Los van diversifiëring van eigenaarsmoddelen speelt ook de investering van subsidiegeld een belangrijke rol. Waar gaat het overheidsgeld naartoe? Bij sociale- en budgetwoningen in Vlaanderen maakt de overheid via woonsubsidies de woningen betaalbaar. Deze subsidies komen dan vaak in de handen van projectontwikkelaars, verhuurders of bouwmaatschappijen. De stad Helsinki in Finland ontwikkelde Hitas-woningen, een vorm van betaalbare koopwoningen. Bij de bouw van zo’n Hitas project mogen ontwikkelaars en bouwmaatschappijen slechts beperkte winst maken. Hierdoor worden de woningen betaalbaarder zonder de nood aan subsidies. Bovendien wordt de toekomstige verkoopprijs van de woningen geplafonneerd om de woningen ook betaalbaar te houden voor de volgende generaties van bewoners.

Hoewel in Vlaanderen enkele organisaties zich inzetten om toekomstgerichte, betaalbare woningen te realiseren, blijft het ook voor hen moeilijk om tegengewicht te bieden aan ontwikkelaars van conventionele huur- en koopwoningen. Om deze modellen in België toe te passen zijn structurele veranderingen nodig, die op lange termijn wonen betaalbaarder en rechtvaardiger maken. 

Bij onze Europese buren zouden deze woonmodellen niet op grote schaal ingezet kunnen worden zonder ondersteuning van de overheid. Het gaat hier niet per se over financiële steun, maar ook op juridisch en stedenbouwkundig vlak kan een overheid burgers en organisaties aanmoedigen om diverse woonmodellen te realiseren. Bijvoorbeeld door het erfpachten van publieke eigendommen aan innovatieve woonmodellen, of door te investeren in het opstarten van CLT’s. 

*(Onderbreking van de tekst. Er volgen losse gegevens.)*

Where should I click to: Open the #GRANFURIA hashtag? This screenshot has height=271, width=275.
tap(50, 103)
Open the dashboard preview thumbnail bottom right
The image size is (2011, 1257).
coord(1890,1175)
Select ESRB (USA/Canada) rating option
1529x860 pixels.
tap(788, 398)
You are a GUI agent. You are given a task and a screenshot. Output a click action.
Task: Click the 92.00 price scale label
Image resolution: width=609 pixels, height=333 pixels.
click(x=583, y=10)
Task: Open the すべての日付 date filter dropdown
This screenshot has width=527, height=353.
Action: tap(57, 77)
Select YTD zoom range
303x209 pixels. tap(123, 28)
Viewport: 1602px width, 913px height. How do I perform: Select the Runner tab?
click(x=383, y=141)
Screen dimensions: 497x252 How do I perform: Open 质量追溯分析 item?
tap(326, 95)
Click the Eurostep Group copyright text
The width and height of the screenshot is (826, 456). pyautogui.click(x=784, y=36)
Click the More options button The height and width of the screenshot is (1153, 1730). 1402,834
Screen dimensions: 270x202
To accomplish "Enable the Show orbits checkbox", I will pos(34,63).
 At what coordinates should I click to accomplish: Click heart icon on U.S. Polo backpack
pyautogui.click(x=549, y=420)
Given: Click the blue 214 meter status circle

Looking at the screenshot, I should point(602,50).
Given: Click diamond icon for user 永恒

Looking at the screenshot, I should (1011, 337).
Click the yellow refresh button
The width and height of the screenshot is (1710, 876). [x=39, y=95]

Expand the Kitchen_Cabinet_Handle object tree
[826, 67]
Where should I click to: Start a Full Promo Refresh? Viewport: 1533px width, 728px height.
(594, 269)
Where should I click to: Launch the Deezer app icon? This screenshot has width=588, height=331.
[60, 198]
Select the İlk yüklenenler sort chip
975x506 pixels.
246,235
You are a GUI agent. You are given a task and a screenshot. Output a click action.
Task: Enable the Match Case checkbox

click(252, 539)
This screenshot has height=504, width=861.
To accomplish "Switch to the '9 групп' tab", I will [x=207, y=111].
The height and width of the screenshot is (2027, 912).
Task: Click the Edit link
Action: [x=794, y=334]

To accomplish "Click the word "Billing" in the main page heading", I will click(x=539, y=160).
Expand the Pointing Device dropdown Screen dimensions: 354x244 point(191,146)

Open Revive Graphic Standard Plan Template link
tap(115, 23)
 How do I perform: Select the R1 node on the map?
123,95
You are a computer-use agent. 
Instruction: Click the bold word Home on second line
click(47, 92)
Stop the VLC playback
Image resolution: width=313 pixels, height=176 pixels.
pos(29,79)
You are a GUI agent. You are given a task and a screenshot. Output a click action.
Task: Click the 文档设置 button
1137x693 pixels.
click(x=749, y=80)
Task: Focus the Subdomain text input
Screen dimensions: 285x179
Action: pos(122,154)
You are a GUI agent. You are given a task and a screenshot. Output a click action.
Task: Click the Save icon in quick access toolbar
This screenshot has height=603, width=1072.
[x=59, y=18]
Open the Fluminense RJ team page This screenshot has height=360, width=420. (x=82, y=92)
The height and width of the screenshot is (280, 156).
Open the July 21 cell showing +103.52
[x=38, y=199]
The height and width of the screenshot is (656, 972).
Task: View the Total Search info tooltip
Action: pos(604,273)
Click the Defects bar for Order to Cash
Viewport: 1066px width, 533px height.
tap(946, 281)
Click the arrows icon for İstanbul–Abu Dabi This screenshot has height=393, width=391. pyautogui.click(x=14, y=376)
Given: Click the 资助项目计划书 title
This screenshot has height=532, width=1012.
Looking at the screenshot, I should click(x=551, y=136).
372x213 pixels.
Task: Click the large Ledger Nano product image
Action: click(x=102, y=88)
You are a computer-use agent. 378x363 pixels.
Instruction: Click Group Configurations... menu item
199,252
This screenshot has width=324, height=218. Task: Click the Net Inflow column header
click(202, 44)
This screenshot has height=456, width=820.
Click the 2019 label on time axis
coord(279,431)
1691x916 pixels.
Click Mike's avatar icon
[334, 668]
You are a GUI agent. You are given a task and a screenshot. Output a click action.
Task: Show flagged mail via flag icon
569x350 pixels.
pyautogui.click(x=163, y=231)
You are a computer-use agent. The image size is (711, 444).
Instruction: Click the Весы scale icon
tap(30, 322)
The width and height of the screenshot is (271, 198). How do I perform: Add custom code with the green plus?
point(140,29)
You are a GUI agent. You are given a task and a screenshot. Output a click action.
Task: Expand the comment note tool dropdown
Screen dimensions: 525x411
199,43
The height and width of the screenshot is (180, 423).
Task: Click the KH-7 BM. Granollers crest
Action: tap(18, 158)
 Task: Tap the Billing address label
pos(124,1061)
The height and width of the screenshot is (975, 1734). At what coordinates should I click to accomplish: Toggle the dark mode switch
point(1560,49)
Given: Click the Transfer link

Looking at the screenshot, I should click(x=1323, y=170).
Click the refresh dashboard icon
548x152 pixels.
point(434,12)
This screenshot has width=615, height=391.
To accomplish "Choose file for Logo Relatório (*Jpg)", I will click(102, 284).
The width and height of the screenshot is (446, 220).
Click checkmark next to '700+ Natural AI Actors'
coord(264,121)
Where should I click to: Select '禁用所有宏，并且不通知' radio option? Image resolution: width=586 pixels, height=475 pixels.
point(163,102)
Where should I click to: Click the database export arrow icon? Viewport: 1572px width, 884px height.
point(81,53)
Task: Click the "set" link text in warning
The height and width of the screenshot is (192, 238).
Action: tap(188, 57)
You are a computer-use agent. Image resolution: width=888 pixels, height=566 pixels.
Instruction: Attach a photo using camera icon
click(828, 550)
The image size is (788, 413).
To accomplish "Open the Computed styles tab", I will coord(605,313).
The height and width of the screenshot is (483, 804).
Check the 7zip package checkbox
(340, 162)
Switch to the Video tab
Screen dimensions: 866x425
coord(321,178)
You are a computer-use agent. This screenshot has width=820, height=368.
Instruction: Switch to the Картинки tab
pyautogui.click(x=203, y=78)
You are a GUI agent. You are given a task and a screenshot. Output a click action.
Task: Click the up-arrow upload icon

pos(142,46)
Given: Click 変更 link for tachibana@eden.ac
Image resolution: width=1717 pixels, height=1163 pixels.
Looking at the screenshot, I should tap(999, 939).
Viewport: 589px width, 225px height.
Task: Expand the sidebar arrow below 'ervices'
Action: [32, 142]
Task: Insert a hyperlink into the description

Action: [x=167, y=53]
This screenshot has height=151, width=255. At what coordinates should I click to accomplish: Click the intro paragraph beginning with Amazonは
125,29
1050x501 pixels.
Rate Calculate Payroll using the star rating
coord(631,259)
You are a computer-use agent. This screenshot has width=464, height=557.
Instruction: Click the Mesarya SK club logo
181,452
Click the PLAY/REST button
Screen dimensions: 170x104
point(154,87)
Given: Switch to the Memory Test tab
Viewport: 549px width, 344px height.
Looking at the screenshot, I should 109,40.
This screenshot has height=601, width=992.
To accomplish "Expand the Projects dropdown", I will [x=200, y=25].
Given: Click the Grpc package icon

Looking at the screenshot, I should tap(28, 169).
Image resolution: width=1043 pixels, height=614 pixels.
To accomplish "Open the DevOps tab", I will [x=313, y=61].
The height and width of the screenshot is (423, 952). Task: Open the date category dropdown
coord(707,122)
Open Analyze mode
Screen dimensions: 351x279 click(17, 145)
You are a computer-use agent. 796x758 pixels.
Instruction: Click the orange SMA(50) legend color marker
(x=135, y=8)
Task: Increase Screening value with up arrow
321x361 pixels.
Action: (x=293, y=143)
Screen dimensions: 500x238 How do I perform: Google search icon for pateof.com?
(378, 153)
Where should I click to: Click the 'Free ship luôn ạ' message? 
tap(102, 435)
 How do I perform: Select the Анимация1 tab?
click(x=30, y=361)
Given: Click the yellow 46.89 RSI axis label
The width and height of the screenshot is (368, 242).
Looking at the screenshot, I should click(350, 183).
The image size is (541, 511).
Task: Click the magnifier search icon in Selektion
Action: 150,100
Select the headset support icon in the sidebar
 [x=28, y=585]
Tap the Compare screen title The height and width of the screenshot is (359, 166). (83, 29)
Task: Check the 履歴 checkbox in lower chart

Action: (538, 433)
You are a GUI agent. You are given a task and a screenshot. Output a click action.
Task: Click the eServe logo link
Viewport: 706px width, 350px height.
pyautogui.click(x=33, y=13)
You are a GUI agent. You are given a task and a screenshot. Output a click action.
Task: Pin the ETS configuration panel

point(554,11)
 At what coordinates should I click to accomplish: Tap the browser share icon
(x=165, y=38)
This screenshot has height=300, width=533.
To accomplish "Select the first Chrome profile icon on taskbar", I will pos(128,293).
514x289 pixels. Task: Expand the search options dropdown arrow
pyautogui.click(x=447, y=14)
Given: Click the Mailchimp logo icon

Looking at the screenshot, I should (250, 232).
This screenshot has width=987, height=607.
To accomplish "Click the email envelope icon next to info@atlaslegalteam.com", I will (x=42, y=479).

De oplossing voor onze wooncrisis hoeft niet 40% sociaal wonen te zijn, maar de huidige speculatieve markt alleen zal ook geen oplossing bieden. De volksraadpleging heeft in ieder geval een duidelijk signaal gegeven. Nu is het aan beleidsmakers en burgers om met dit signaal aan de slag te gaan. Krijgt Vlaanderen straks een divers, betaalbaar en toekomstgericht woonlandschap?

 

Margaux Lespagnard is doctoraatsonderzoeker aan de Vrije Universiteit Brussel bij de onderzoeksgroep VUB Architectural Engineering. Haar onderzoek wordt begeleid door promotoren Niels De Temmerman en Waldo Galle en gefinancierd door Fonds Wetenschappelijk Onderzoek.


Creative Commons

dagelijkse newsletter

take down
the paywall
steun ons nu!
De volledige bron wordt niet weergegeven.